Valid symmetry operations are those that can be performed without changing the appearance of an object. The number and type of such operations depend on the geometry of the object to which the operations are applied. The meaning and variety of symmetry operations may be illustrated by considering a square lying on a table. For the square, valid operations are:
(1) rotation about its centre through 90°, 180°, 270°, or 360°. (2) reflection through mirror planes perpendicular to the table and running either through any two opposite corners of the square or through the midpoints of any two opposing sides. (3) reflection through a mirror plane in the plane of the table.There are therefore nine symmetry operations that yield a result indistinguishable from the original square. A circle would be said to have higher symmetry because, for example, it could be rotated through an infinite number of angles (not just multiples of 90°) to give an identical circle.

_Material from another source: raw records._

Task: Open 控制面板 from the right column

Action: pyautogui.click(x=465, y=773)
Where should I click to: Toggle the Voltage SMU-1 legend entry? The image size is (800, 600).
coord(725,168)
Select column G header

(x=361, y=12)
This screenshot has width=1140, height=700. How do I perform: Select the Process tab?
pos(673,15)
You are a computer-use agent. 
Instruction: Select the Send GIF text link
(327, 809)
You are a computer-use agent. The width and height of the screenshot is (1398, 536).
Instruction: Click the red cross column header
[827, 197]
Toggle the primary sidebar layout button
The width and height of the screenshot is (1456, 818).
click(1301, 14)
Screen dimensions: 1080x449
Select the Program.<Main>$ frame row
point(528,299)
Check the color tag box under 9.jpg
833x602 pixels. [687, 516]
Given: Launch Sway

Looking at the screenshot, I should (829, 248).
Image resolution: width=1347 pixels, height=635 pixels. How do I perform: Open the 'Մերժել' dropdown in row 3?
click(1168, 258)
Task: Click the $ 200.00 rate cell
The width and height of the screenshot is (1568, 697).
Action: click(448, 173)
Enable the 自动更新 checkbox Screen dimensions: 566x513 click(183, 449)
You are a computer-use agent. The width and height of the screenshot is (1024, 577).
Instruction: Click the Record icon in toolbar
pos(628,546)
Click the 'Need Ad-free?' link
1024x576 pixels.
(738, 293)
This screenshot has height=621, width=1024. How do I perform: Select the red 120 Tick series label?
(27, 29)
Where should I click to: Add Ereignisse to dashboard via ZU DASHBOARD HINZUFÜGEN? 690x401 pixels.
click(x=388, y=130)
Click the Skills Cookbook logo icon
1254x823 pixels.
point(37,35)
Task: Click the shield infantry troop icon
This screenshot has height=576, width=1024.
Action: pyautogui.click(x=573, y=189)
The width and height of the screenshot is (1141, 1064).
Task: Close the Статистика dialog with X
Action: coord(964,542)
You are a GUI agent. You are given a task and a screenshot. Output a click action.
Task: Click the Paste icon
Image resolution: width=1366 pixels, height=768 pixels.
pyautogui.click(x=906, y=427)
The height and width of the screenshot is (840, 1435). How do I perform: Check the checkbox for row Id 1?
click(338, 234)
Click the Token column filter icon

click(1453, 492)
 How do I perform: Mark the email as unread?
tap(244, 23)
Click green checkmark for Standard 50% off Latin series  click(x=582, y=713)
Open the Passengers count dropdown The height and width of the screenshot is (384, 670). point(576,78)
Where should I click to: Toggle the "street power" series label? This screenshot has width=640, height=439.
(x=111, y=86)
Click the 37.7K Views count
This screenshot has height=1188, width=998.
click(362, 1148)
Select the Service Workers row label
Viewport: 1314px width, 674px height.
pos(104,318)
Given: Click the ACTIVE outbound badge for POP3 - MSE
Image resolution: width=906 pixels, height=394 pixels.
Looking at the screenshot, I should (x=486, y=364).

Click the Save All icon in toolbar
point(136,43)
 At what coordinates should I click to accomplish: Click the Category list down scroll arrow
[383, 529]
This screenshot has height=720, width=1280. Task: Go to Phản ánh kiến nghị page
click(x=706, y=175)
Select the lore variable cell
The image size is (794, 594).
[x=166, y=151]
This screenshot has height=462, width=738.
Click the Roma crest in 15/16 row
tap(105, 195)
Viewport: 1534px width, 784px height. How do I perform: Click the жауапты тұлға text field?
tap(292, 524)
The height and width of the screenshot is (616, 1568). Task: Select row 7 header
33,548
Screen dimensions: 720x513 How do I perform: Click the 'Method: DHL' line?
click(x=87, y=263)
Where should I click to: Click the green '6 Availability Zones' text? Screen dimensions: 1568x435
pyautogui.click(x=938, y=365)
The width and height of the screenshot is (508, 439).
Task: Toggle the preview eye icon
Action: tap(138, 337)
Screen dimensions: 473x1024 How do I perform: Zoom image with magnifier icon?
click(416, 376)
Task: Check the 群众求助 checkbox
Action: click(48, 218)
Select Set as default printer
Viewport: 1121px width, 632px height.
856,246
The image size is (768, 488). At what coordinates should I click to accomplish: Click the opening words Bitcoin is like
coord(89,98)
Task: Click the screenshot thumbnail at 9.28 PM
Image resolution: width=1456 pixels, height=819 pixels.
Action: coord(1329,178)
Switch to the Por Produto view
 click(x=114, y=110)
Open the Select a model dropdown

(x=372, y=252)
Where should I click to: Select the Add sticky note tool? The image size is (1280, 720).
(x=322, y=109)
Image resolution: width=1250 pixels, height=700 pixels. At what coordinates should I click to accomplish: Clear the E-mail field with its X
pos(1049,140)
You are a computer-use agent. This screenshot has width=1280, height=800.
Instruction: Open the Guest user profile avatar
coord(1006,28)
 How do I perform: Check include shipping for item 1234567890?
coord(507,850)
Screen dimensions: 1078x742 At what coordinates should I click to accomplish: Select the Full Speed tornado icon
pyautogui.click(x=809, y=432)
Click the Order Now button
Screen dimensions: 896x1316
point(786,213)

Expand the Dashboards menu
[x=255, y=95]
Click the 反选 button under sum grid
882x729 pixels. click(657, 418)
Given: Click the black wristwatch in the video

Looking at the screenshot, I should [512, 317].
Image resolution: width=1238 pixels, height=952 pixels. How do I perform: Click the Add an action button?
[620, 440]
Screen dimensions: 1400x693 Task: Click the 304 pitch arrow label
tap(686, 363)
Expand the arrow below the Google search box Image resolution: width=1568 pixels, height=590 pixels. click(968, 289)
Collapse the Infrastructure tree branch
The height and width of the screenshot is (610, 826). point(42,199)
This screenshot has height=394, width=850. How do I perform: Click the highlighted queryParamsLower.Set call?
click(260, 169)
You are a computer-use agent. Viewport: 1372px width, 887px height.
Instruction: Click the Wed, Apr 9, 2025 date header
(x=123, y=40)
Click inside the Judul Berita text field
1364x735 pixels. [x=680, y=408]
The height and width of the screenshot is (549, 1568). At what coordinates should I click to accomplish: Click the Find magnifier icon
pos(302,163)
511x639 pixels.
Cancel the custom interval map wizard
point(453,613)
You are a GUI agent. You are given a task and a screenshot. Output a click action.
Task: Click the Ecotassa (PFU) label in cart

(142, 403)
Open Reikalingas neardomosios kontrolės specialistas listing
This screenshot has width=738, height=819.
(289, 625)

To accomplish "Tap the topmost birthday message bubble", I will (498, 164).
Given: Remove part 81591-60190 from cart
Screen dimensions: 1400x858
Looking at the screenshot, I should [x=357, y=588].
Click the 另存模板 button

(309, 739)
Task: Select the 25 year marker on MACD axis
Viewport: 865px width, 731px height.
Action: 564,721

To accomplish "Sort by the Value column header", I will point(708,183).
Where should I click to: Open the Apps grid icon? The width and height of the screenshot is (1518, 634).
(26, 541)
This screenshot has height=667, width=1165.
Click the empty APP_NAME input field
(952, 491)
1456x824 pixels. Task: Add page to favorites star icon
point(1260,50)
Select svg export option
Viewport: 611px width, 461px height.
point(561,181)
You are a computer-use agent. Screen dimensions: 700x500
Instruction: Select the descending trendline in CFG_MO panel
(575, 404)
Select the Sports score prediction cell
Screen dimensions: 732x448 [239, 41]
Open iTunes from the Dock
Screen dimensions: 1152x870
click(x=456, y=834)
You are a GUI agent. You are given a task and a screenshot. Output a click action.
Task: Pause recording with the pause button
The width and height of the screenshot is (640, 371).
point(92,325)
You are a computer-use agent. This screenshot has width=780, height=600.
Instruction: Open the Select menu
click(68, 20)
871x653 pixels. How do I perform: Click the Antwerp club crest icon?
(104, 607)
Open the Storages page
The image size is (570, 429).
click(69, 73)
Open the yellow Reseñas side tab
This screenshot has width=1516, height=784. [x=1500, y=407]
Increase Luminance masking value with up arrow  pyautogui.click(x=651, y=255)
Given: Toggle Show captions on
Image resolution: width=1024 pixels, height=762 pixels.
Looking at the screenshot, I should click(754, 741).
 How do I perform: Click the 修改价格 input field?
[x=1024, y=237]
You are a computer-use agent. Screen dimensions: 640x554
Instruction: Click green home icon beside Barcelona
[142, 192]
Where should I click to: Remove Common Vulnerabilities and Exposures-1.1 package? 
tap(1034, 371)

Subatomic particles have various properties and are affected by certain forces that exhibit symmetry. An important property that gives rise to a conservation law is parity. In quantum mechanics all elementary particles and atoms may be described in terms of a wave equation. If this wave equation remains identical after simultaneous reflection of all spatial coordinates of the particle through the origin of the coordinate system, then it is said to have even parity. If such simultaneous reflection results in a wave equation that differs from the original wave equation only in sign, then the particle is said to have odd parity. The overall parity of a collection of particles, such as a molecule, is found to be unchanged with time during physical processes and reactions; this fact is expressed as the law of conservation of parity. At the subatomic level, however, parity is not conserved in reactions that are due to the weak force.
Elementary particles are also said to have internal symmetry; these symmetries are useful in classifying particles and in leading to selection rules. Such an internal symmetry is baryon number, which is a property of a class of particles called hadrons. Hadrons with a baryon number of zero are called mesons, those with a number of +1 are baryons. By symmetry there must exist another class of particles with a baryon number of -1; these are the antimatter counterparts of baryons called antibaryons. Baryon number is conserved during nuclear interactions. ("symmetry." Encyclopædia Britannica, 2013.)